● Tarefa proposta A
Segundo o texto sobre o discipulado cristão, por que uma laranja cortada ao meio não é um exemplo de dicotomia? Responda em uma a três frases, por favor.
● Tarefa proposta B
Reproduza sem nenhuma alteração o trecho do texto sobre o discipulado cristão que vai de "Essa realidade significa" até "e esterilidade missionária.".

● Documento de origem
____
Nesses encontros vemos um mesmo dinamismo, Cristo vai ao encontro de quem sofre, quebra barreiras sociais e religiosas, revela a verdade escondida, oferece vida nova, espera pela aceitação e por fim, envia. Tanto a mulher do poço quanto o homem do tanque, depois de experimentar a ação de Jesus, tornam-se anunciadores, um corre à cidade, o outro caminha carregando o leito diante de todos.
Eis a essência da catequese: um encontro pessoal com Jesus que transforma e envia. Quem realmente se encontra com Cristo não permanece o mesmo; torna-se testemunha viva, capaz de proclamar: “Eu vi, eu ouvi, eu encontrei o Senhor.”
A dicotomia do discipulado
Antes de aplicarmos o termo ao seguimento de Cristo, é importante compreender o que significa dicotomia. Trata-se de uma palavra pouco usada no cotidiano, mas cujo conceito ilumina o discipulado cristão. Simeão, ao receber o Menino Jesus nos braços no templo, profetizou que Ele provacaria “divisão entre os homens” (Lc 2,34).
Esse é o sentido da dicotomia: uma divisão em duas partes que não são complementares, mas opostas e excludentes. Quando uma se afirma, a outra necessariamente se anula.
Para entender melhor, pensemos numa laranja cortada ao meio. Nesse caso, não temos uma dicotomia. As duas metades são diferentes, mas complementares, e juntas formam novamente a laranja inteira. Não existe oposição entre elas, mas unidade.
A dicotomia, ao contrário, é uma divisão que não admite conciliação. Trata-se sempre de dois pólos que se excluem mutuamente: ou um, ou outro. Um exemplo simples é o da luz e da escuridão: onde há luz, a escuridão desaparece; onde reina a escuridão, a luz está ausente. Não podem coexistir plenamente.
É justamente esse o sentido do discipulado cristão. Seguir Jesus não é um convite neutro, mas uma escolha radical. O próprio Senhor foi categórico: “Quem não está comigo, está contra mim; e quem não ajunta comigo, espalha” (Mt 12,30). Essas palavras revelam a dicotomia do discipulado: não existe um “meio-termo” entre estar com Cristo ou contra Ele.
Essa realidade significa que a vida cristã é sempre vivida em tensão entre dois caminhos: luz ou trevas, vida ou morte, graça ou pecado. Não se trata de um detalhe secundário, mas do coração da fé. Aquele que escolhe seguir Cristo precisa decidir-se plenamente por Ele. Toda tentativa de conciliar Cristo com os ídolos, ou a fé com a lógica do mundo, gera tibieza espiritual e esterilidade missionária.
O jovem rico: quando a dicotomia exige decisão
O episódio do jovem rico (Mc 10,17-22) é emblemático para compreender a dicotomia do discipulado. Esse homem se aproxima de Jesus com entusiasmo, corre, ajoelha-se, chama-O de “Bom Mestre” e pergunta o que deve fazer para herdar a vida eterna. Até aí, parece cheio de fé e disposição.
____
● Dados fornecidos
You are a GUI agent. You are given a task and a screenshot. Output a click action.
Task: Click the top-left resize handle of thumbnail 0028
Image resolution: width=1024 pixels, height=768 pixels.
____
● Resposta escrita A
Porque as duas metades, embora diferentes, são complementares e, juntas, voltam a formar a laranja inteira. Entre elas não há oposição, mas unidade, ao passo que a dicotomia é uma divisão em partes opostas e excludentes.

● Resposta escrita B
Essa realidade significa que a vida cristã é sempre vivida em tensão entre dois caminhos: luz ou trevas, vida ou morte, graça ou pecado. Não se trata de um detalhe secundário, mas do coração da fé. Aquele que escolhe seguir Cristo precisa decidir-se plenamente por Ele. Toda tentativa de conciliar Cristo com os ídolos, ou a fé com a lógica do mundo, gera tibieza espiritual e esterilidade missionária.